The first babies created with a sperm-injection robot were reportedly born thanks to an advanced procedure that experts say could cut the cost of IVF by thousands of dollars.
Engineers at the New Hope Fertility Center in New York City used a robotic needle to insert sperm cells into an egg — resulting in two healthy embryos and eventually two baby girls, according to MIT’s Technology Review.
“It’s wild, isn’t it?” said the father of one of the infants, who asked to remain anonymous. “Until now it was always done manually.”
Advances in fertility include using remote-controlled needles and cameras to inject eggs into petri dishes, potentially eliminating the need for highly paid embryologists.
Santiago Mune, chief geneticist at Overture Life, the Spanish company that developed the sperm robot, said the technology could one day eliminate the need for patients to visit fertility clinics, where a single attempt to get pregnant can cost $20,000 in the US.
“[IVF] Should be cheap. And if a doctor can do it, it will happen,” said Munne.
Munne believes the fertilization process could one day be automated and performed by a gynecologist, but he did not elaborate on how multiple eggs would be grown and retrieved in that setting.
Overture Life has filed a patent application describing a “biochip” for IVF labs with hidden reservoirs containing growth fluid and tiny channels for sperm to swim through — and other companies are getting in on the game.
At least half a dozen other start-ups have similar goals, including AutoIVF, IVF 2.0, Conceivable Life Sciences, which aims to tap into the $25 billion IVF industry.
Alan Murray, co-founder of Conceive Life, estimates that the average IVF baby in the US costs $83,000, including failed attempts, expensive fertility drugs and medical procedures that are often not covered by health care.
His firm aims to reduce costs by 70% by increasing success rates and reducing the cost of procedures with the help of robotics.
Every year, around 500,000 babies are born through IVF worldwide, but most people who need help having children cannot afford it or don’t have access to fertility drugs.
“It’s a genuine demand,” Murray said. “The challenge is that these incredibly rich and eccentric countries can do it, but the rest of the world can’t. But they have demonstrated a genuine human need.”

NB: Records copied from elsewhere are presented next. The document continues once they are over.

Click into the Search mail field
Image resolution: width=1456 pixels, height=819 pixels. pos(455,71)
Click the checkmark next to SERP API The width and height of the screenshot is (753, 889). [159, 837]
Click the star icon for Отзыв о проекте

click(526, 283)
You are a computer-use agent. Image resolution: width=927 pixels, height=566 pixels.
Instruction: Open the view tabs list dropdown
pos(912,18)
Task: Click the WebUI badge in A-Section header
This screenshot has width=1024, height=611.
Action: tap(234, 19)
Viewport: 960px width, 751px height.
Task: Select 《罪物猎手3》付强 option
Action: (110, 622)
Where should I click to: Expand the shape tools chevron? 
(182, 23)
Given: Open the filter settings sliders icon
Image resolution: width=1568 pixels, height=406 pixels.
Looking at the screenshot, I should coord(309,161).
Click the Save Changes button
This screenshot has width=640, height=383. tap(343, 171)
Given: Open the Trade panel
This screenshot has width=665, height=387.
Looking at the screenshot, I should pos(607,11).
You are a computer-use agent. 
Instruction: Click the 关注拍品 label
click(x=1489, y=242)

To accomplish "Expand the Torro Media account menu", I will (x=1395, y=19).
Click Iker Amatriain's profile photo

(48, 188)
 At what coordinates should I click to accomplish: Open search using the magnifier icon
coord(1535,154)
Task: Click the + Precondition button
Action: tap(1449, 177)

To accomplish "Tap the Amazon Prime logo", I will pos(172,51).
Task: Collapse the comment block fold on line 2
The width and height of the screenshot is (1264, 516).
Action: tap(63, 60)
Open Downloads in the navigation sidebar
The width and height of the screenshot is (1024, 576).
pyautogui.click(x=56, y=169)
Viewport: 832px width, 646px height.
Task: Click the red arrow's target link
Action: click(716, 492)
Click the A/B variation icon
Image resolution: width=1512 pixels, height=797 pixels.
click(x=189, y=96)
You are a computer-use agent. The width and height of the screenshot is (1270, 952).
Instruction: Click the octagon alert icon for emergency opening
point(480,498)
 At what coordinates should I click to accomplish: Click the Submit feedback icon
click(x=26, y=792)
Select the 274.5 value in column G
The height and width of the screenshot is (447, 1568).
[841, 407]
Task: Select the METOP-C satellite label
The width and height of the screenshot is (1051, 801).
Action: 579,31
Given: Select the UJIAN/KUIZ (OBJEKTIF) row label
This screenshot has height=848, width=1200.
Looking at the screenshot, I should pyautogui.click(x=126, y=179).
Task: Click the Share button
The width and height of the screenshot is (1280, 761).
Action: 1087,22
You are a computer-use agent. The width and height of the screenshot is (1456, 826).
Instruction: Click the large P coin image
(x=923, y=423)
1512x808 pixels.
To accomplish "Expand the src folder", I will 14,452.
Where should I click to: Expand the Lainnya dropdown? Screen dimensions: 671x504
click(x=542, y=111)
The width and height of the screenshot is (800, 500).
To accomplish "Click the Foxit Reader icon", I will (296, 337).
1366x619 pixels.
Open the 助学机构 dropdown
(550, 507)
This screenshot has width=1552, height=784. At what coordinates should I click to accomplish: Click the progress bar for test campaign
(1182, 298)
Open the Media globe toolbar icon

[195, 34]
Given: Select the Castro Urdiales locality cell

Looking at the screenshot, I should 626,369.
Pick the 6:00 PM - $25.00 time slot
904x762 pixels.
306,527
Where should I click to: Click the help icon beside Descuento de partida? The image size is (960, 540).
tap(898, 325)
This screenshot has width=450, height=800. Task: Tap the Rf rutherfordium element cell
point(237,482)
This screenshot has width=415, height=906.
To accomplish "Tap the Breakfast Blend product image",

But some fertility experts are skeptical that robotics will cut costs because they don’t solve the problem of aging eggs — a major reason fertility treatments fail.
Rita Vasena, a consultant at Conceivable, said the field has a history of introducing innovations without significantly increasing pregnancy rates.
“Currency [is] Towards a pile-up of tests and technology rather than a genuine attempt to reduce access barriers,” she said.
In the case of the first babies created with a sperm robot, donor eggs were given to patients for free and implanted in the mother’s womb after high-tech insemination.
Overall, many fertility experts agree that IVF robots are inevitable in the future.
“We’re going to see an evolution of what an embryologist is,” said Kathleen Miller, chief scientist at Innovation Fertility, a chain of clinics in the South.